De a dos. Frase que circula por todos los medios, pareciera que en el universo casi todo viene de a dos. La manifestación de las parejas, de los contrarios: blanco y negro, fuego y agua, Frío y calor, hombre y mujer... de aquí a la eternidad. Pero, así como todo esto parece arbitrario, obra de nadie, resultado de lo inexistente, déjenme que les aclare lo siguiente: la culpa de todo la tiene Noé. Sí, el maldito Noé, que no tuvo mejor idea que legalizar los binomios.
Si no hubiese sido por el políticamente correcto de Noé, la famosa leyenda que cuenta Aristófanes (sobre los seres redondos hechos de dos hombres, o dos mujeres o un hombre y una mujer que fueron separados por los dioses, y que desde entonces se buscarán por siempre), hubiese quedado obsoleta a la luz de la historia.

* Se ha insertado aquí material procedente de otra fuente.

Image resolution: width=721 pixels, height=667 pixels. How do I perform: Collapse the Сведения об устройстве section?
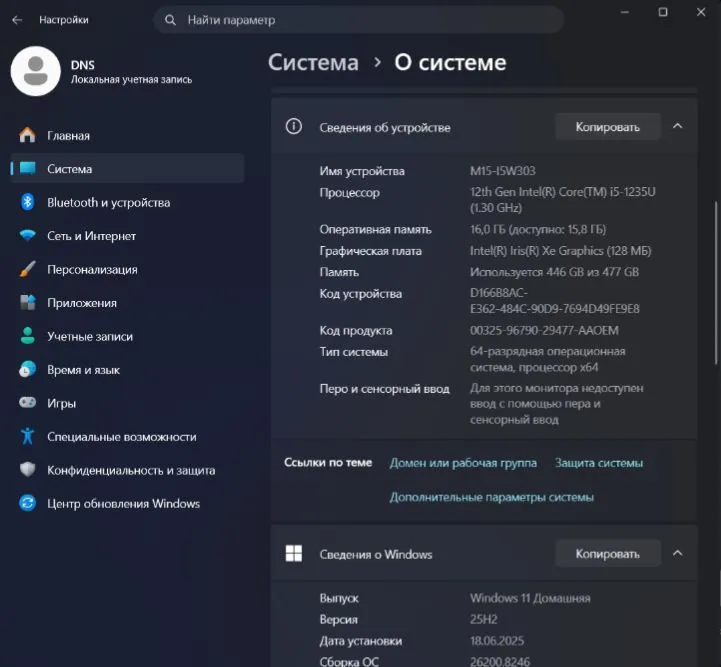(x=677, y=126)
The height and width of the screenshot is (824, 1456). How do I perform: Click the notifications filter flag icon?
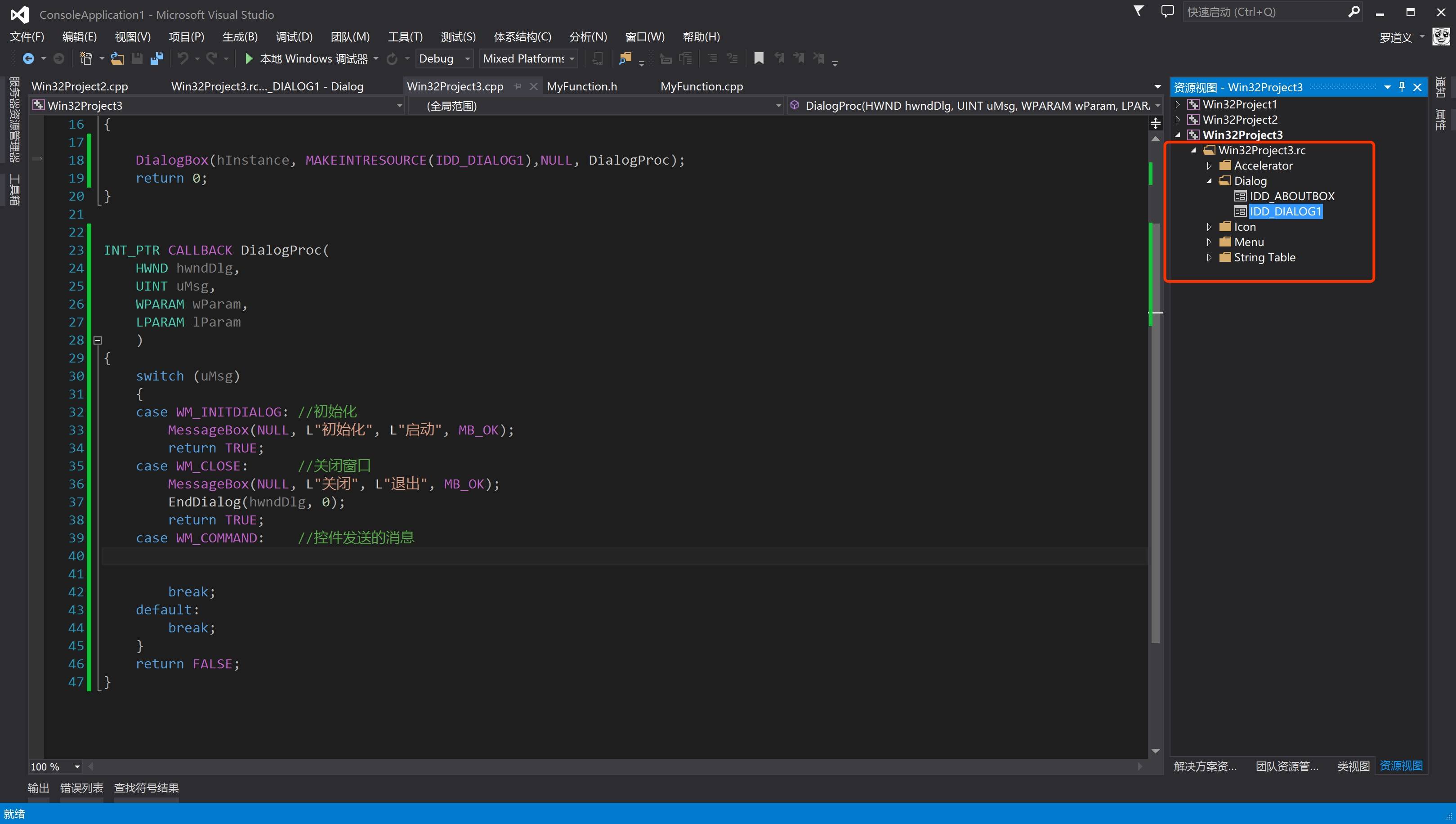pos(1139,11)
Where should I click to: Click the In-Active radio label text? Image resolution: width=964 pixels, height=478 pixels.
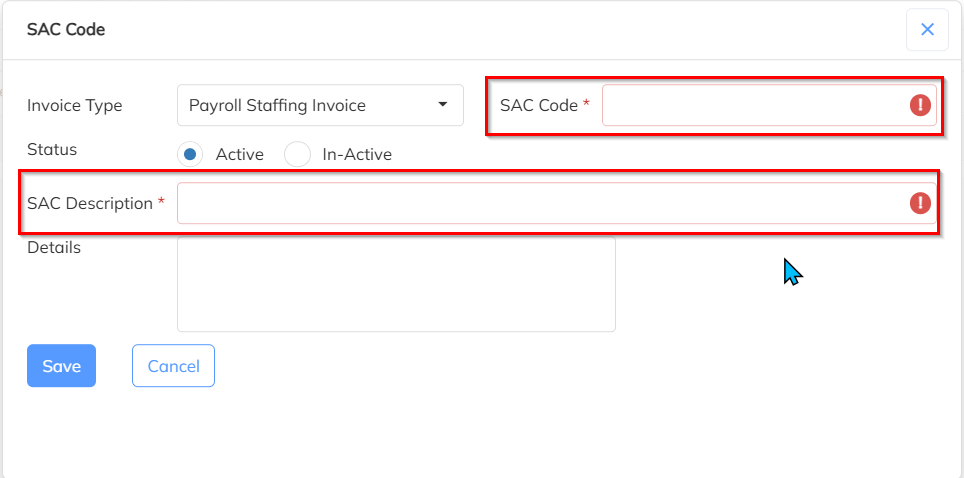[357, 154]
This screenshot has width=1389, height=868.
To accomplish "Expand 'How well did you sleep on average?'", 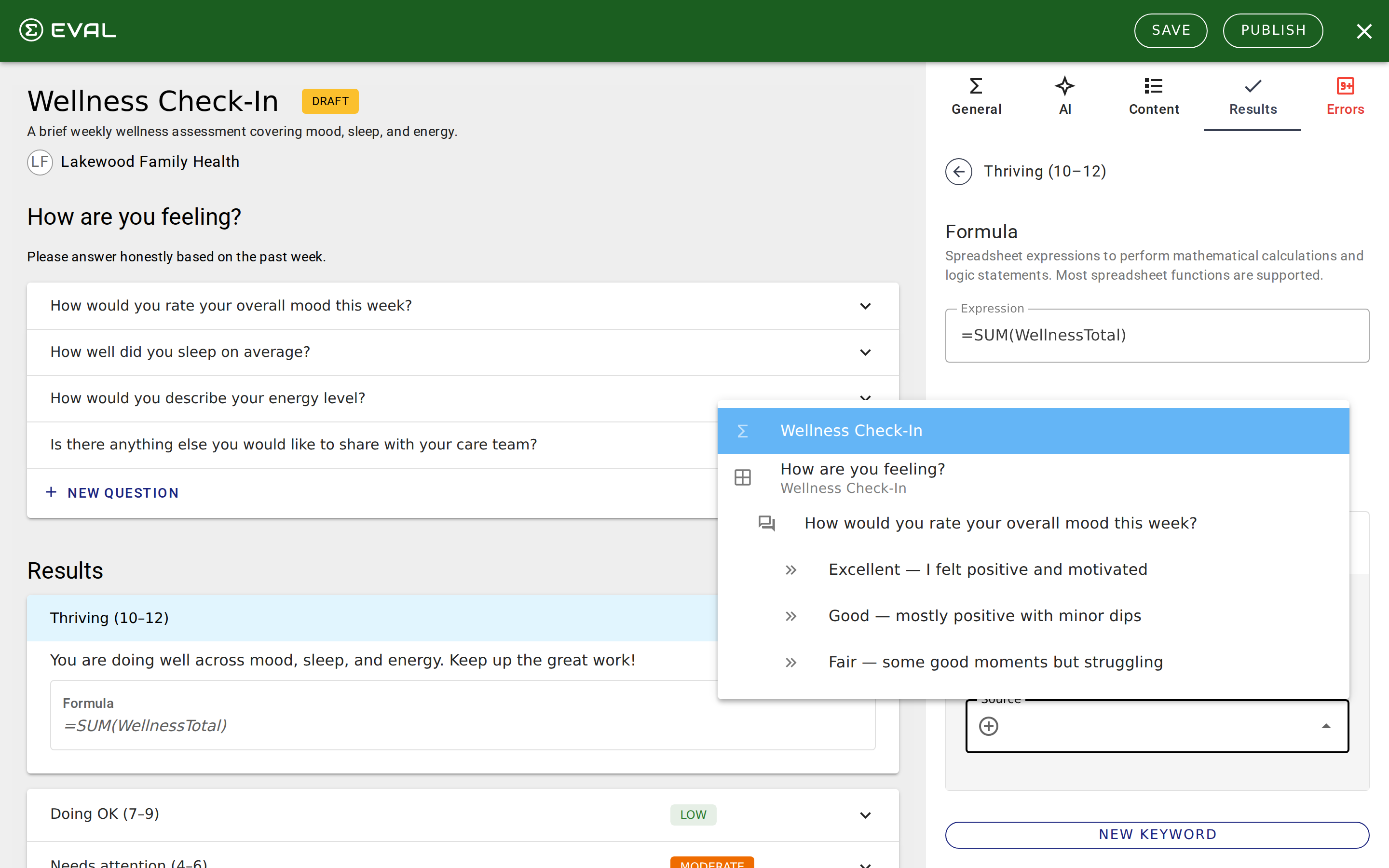I will pos(865,352).
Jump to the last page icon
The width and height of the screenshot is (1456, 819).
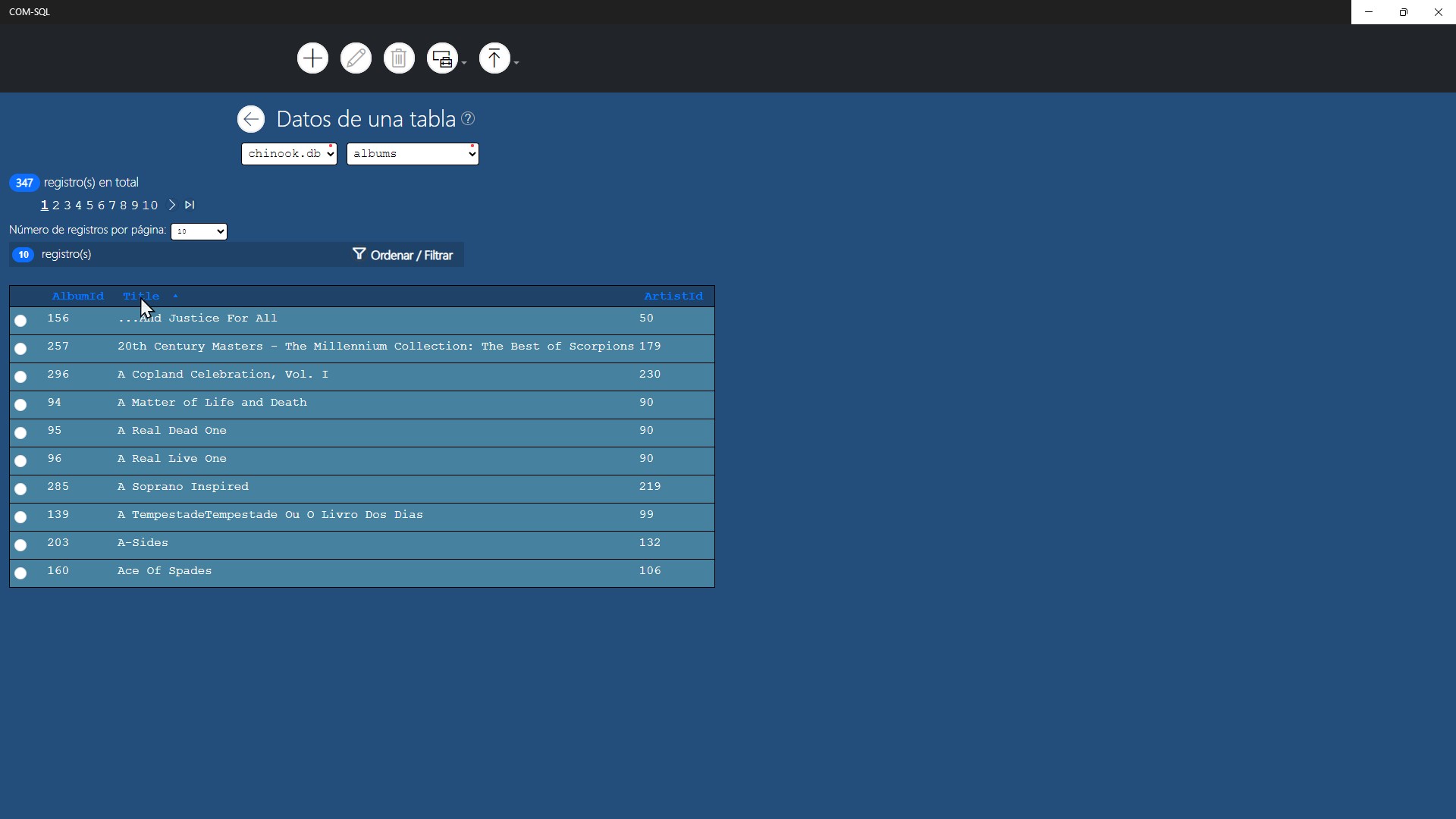point(190,205)
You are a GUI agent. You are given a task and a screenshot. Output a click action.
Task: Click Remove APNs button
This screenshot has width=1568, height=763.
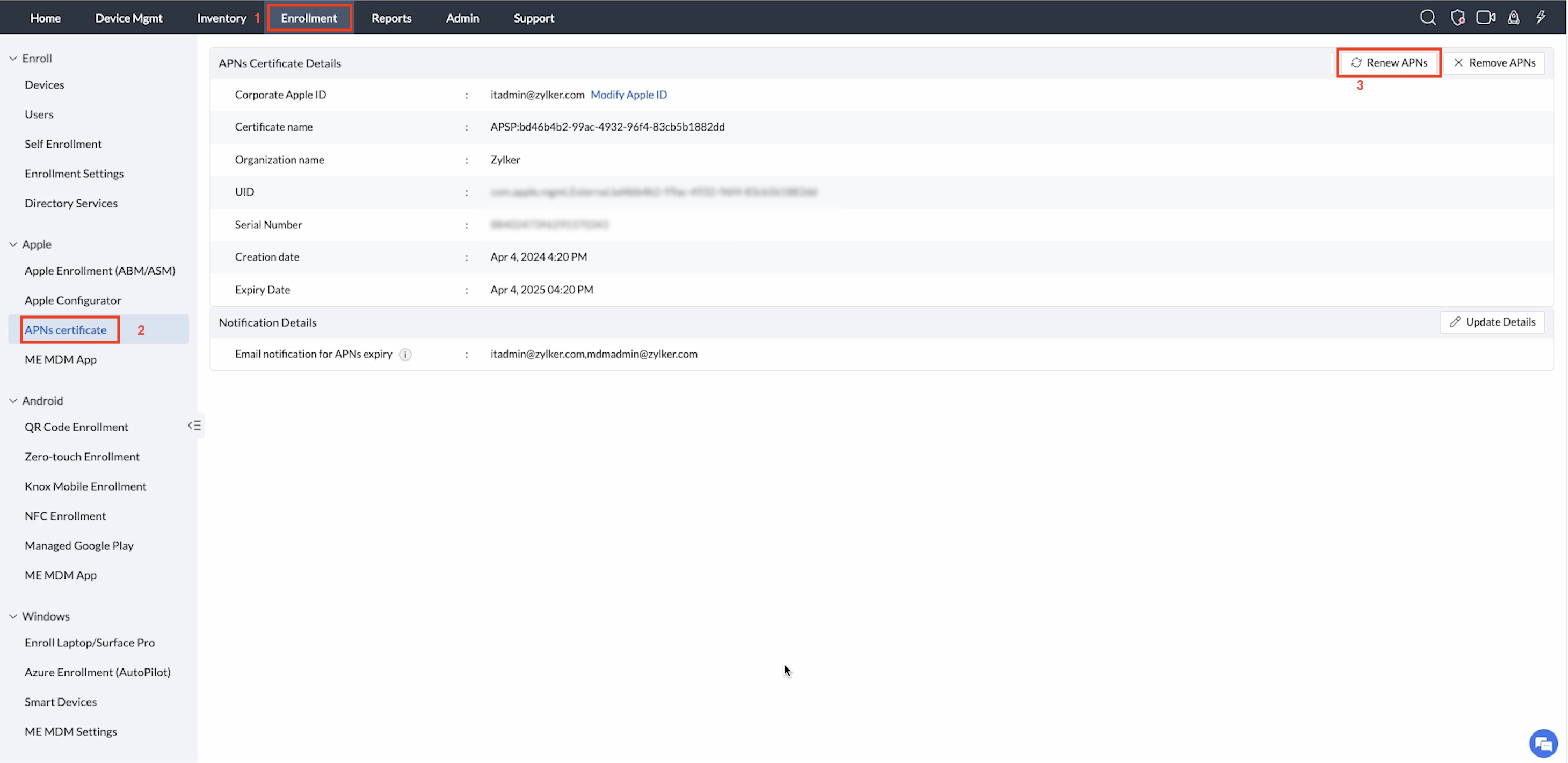[1494, 63]

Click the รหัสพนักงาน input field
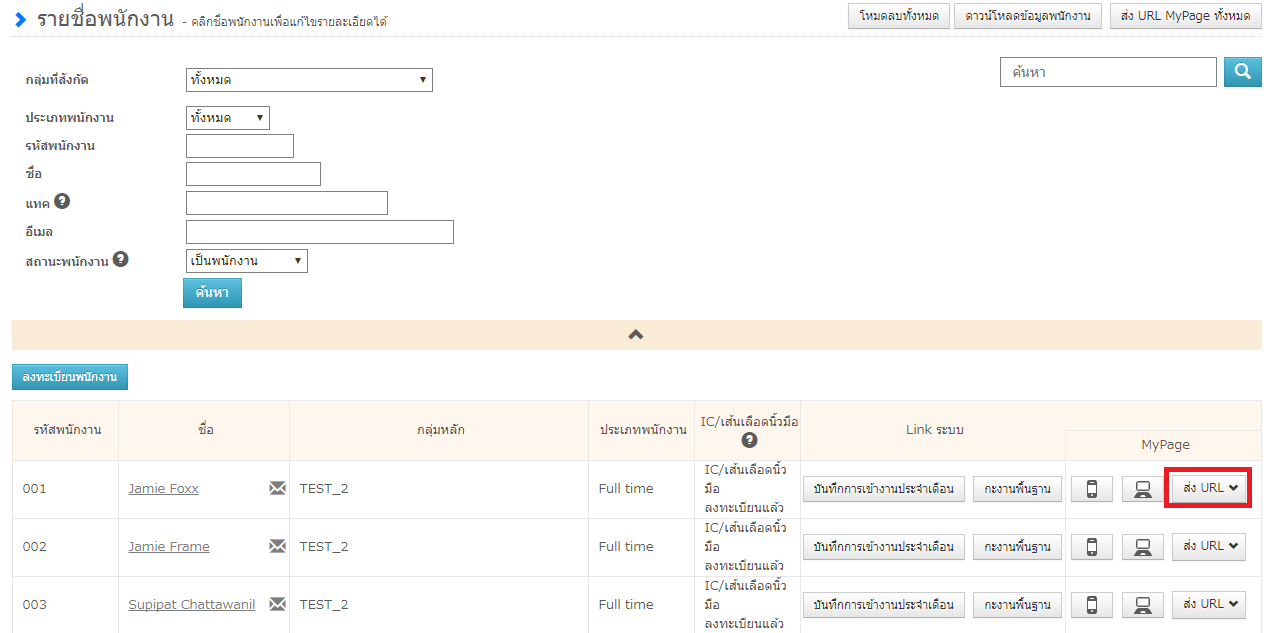pyautogui.click(x=240, y=146)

Porque, seamos realistas, las orgías fueron instituidas en el principio de los tiempos por gente que comprendió lo más sencillo de todo: Lo más importante es el placer. El fin que justifica los medios, la cereza del helado, el verdadero conocimiento de uno mismo, la sabiduría absoluta (si la hay).
Entonces, después de Noé, vino el verdadero diluvio. El diluvio de lo acotado, de lo prohibido, el diluvio de lo moral, de lo realmente invertido, el diluvio del mal. Producto polutivo, indecoroso y por qué no vergonzoso del gran libro de los libros... Amén.
Mis próximos pasos deben ser tomados como un acto de subversión contra Noé, ese maldito hombre que sólo supo mantenerse a flote aboliendo nuestro regalo más preciado: el derecho a la multiplicidad.